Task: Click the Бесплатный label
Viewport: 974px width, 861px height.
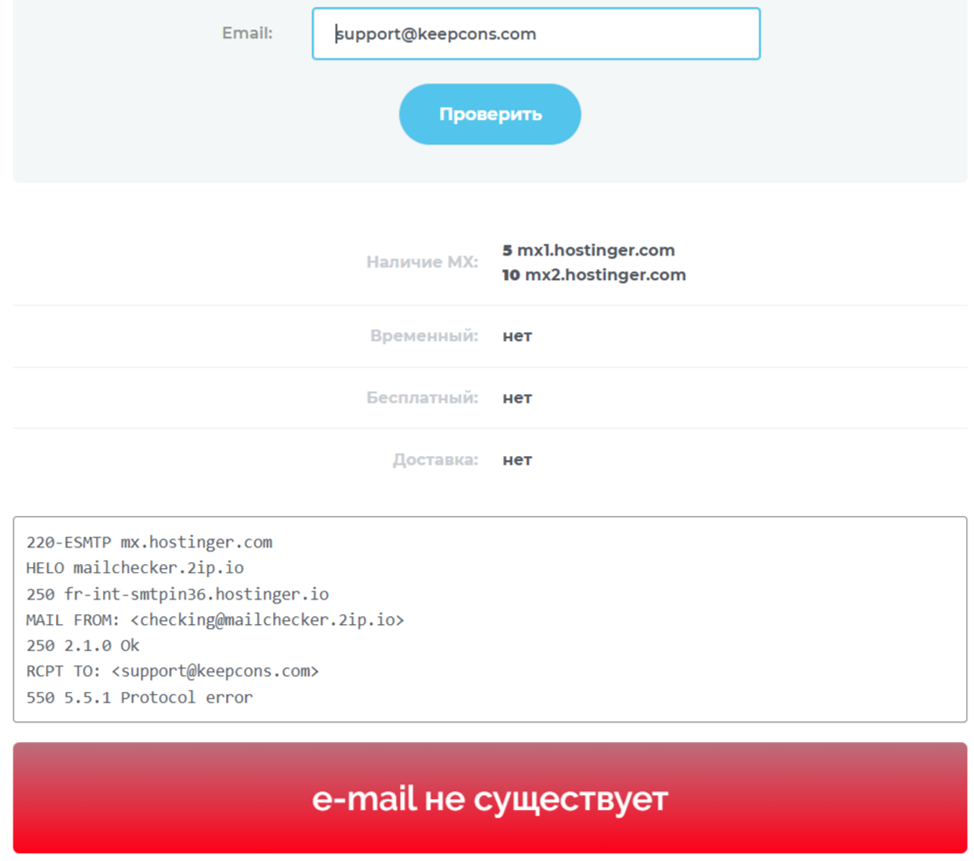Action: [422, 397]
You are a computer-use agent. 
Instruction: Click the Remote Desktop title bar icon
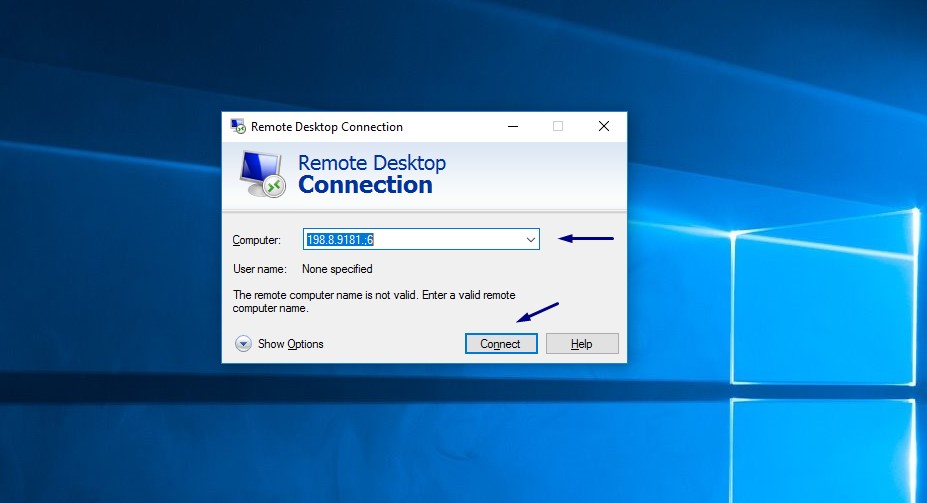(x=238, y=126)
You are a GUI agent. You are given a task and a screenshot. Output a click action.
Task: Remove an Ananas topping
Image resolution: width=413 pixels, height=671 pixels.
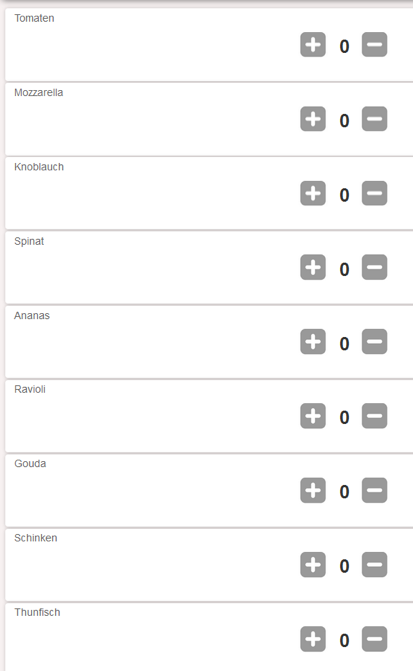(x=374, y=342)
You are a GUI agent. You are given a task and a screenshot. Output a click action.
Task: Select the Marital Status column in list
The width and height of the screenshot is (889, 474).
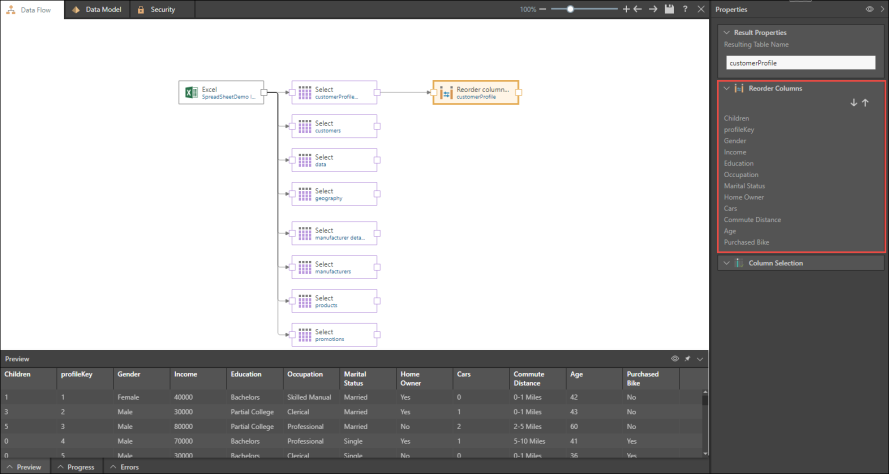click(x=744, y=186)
---
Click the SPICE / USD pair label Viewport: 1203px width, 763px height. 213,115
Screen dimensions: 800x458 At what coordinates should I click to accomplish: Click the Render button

** Your task **
In the listing, find every line with the word "label" and state how many there are, nothing more.

** Answer space **
2